人権擁護法案の再提出に強く反対する声明
人権擁護法案の再提出に強く反対する声明
2005月2月25日
日本新聞労働組合連合
中央執行委員長 美浦 克教
03年に廃案となった人権擁護法案が、今国会に再び提出されようとしています。新聞社・通信社などで報道に携わる私たちは、取材・報道の自由を脅かすメディア規制法案の再提出に強く反対します。
法案は02年の通常国会に提出されたものの、差別や虐待などとメディアによる人権侵害を同列に置き、人権侵害の調査・救済にあたる「人権委員会」を法務省の外局に位置づけるなど、政府・権力からの独立性を欠いた点が批判を浴びて廃案となりました。
ところが、与党の人権問題等に関する懇話会(座長=古賀誠・元自民党幹事長)は2月3日、メディア規制部分については「凍結」とし、新たに別の法律を設けなければ効力が生じないという修正を加えたうえで、法案を再提出する方針を確認しました。
人権擁護法の本来の制定目的は、差別や虐待などによる人権侵害の救済に加え、警察・入管・拘置所・刑務所などにおける人権侵害を防止することにあるはずでした。
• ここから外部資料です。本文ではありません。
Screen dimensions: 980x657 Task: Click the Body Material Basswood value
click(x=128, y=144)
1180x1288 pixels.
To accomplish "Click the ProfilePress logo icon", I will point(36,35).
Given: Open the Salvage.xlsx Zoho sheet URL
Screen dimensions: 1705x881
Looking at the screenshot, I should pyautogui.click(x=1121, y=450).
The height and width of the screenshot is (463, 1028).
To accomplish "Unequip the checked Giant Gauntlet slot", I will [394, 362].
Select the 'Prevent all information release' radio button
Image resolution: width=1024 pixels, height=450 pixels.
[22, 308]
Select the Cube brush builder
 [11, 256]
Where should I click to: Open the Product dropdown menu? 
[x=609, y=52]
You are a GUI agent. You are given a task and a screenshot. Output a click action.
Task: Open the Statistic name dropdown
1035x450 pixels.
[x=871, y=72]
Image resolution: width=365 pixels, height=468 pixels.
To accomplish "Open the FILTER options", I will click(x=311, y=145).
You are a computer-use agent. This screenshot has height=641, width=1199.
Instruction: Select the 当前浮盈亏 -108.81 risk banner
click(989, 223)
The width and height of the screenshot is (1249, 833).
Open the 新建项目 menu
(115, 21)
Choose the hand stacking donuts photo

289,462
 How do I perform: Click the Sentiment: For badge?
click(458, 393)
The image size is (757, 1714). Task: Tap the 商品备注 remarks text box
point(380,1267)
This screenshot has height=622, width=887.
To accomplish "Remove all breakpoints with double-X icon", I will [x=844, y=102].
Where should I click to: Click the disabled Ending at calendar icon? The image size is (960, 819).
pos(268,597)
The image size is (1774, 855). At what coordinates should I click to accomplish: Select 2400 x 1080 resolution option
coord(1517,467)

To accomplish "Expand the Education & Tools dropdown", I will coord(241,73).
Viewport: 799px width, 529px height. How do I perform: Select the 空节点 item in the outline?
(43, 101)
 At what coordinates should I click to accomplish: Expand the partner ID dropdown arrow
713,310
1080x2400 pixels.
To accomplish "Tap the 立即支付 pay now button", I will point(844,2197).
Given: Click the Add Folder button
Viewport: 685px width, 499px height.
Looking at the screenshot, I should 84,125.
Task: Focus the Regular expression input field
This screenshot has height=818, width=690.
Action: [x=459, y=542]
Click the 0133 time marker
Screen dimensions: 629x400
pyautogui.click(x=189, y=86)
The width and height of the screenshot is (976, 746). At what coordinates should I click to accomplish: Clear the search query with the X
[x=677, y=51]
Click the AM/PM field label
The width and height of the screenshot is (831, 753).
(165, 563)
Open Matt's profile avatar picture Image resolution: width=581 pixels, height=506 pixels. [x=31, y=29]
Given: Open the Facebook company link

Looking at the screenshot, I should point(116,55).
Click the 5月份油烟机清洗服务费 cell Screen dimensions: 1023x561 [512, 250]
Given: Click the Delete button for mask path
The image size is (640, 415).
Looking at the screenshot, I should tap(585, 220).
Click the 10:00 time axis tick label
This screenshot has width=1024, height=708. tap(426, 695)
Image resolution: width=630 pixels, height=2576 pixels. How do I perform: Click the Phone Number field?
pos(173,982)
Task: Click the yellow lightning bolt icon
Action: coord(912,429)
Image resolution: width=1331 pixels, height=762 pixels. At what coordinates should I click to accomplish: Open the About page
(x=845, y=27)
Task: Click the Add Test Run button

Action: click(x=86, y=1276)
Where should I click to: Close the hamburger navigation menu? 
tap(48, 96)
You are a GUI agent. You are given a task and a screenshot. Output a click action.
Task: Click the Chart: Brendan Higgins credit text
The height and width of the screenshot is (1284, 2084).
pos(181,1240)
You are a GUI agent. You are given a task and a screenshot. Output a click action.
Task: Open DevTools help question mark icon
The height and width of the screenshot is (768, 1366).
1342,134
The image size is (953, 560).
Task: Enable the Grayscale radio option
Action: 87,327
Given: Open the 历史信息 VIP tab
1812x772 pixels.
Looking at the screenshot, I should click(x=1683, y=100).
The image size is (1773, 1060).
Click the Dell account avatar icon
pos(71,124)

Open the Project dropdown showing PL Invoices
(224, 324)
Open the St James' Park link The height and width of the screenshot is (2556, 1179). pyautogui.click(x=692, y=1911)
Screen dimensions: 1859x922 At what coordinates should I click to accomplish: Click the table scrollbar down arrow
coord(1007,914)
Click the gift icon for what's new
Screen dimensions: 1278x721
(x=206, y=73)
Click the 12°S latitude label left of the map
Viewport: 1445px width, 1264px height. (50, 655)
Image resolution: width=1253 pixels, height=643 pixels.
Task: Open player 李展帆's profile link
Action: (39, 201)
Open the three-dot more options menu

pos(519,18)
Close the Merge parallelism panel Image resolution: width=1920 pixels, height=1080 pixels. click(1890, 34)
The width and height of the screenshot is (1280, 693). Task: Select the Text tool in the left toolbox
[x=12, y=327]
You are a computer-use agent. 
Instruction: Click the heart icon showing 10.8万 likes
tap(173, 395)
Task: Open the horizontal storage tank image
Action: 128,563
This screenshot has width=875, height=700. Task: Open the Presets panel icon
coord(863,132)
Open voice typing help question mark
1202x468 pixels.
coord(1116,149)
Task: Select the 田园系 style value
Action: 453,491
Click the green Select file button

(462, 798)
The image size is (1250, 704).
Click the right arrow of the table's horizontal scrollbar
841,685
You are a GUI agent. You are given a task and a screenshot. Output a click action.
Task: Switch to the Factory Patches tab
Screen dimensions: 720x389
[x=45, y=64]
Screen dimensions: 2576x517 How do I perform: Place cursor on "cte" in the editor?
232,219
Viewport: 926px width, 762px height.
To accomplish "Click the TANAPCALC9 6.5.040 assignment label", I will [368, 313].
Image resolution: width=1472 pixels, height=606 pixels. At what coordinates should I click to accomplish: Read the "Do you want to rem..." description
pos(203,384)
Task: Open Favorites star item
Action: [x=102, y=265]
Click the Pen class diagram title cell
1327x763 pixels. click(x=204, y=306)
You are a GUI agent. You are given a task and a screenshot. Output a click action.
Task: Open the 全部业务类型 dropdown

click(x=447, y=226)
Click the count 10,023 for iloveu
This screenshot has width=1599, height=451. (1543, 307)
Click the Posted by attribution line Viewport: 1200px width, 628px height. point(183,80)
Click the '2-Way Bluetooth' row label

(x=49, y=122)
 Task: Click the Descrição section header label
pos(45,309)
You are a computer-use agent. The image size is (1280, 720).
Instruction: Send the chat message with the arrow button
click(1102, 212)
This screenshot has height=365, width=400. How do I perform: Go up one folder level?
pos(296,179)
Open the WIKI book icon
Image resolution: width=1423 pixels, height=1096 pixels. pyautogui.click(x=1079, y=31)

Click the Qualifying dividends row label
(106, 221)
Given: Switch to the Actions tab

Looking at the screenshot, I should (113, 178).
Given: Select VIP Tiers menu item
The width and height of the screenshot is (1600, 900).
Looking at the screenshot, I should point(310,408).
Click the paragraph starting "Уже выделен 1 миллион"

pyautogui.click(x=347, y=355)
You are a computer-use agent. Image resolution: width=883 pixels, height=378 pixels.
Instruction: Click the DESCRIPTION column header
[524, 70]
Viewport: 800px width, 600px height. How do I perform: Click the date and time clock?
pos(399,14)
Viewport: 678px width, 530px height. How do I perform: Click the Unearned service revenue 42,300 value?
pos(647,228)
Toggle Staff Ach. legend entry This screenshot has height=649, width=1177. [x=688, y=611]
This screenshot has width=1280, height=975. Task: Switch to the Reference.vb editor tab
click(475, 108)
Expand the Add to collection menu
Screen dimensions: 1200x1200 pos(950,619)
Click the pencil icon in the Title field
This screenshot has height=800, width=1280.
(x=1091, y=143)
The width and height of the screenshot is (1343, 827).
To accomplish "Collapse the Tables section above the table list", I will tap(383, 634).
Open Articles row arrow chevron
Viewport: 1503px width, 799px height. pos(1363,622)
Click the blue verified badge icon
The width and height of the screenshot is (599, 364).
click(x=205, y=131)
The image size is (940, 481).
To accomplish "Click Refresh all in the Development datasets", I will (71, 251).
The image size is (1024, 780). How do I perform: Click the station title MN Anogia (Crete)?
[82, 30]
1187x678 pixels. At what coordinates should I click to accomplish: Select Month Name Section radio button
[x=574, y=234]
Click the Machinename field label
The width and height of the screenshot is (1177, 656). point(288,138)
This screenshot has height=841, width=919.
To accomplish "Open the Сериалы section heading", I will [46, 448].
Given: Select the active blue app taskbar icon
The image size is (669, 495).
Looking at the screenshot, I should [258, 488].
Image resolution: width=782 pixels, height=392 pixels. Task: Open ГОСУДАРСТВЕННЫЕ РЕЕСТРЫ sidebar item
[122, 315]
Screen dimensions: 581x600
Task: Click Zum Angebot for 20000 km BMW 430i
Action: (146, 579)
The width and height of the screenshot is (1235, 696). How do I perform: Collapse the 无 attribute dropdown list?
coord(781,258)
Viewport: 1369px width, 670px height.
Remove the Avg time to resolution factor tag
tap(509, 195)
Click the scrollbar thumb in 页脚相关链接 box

ところが廃案になった法案は、こうした公権力による人権侵害に対する規制は緩やかな半面、人権委員会が過剰な取材やプライバシーを侵害した報道だと判断した場合、「特別救済」措置として勧告や公表ができるなど、メディアに対してさまざまな規制の網をかけました。当初の立法趣旨は変質し、メディア規制を狙った法案となっていました。
そんな法案がメディア規制の「凍結」という巧妙な仕掛けを伴って再び提出されようとしています。規制条項を「削除」ではなく「凍結」という扱いにした狙いは、解除がいつでもできる余地を残し、メディアへの威嚇や自主規制の効果をもたらそうとしていることは明らかです。
メディアが取材・報道にあたって人権を十分に尊重すべきことは言うまでもありませんが、その取り組みはメディア自身によって自主的に行われるべきです。
過去にあった集団的過熱取材(メディアスクラム)などの反省を踏まえ、新聞各社は近年、外部の有識者を招いて人権を尊重した取材・報道が行われているかを検証する機関を相次いで設置しました。日本新聞協会は「新聞倫理綱領」を改定して「人権の尊重」を加えました。新聞・通信の労働組合で組織する新聞労連は、活字メディアの自主的な責任制度の早期確立を目指し、関係各団体に「報道評議会」の設立を働きかけています。
こうした流れを顧みることなく、メディア規制の意図を残した人権擁護法案は、憲法21条で保障された表現・報道の自由、国民の知る権利を脅かすものであり、法案の再提出に強く反対します。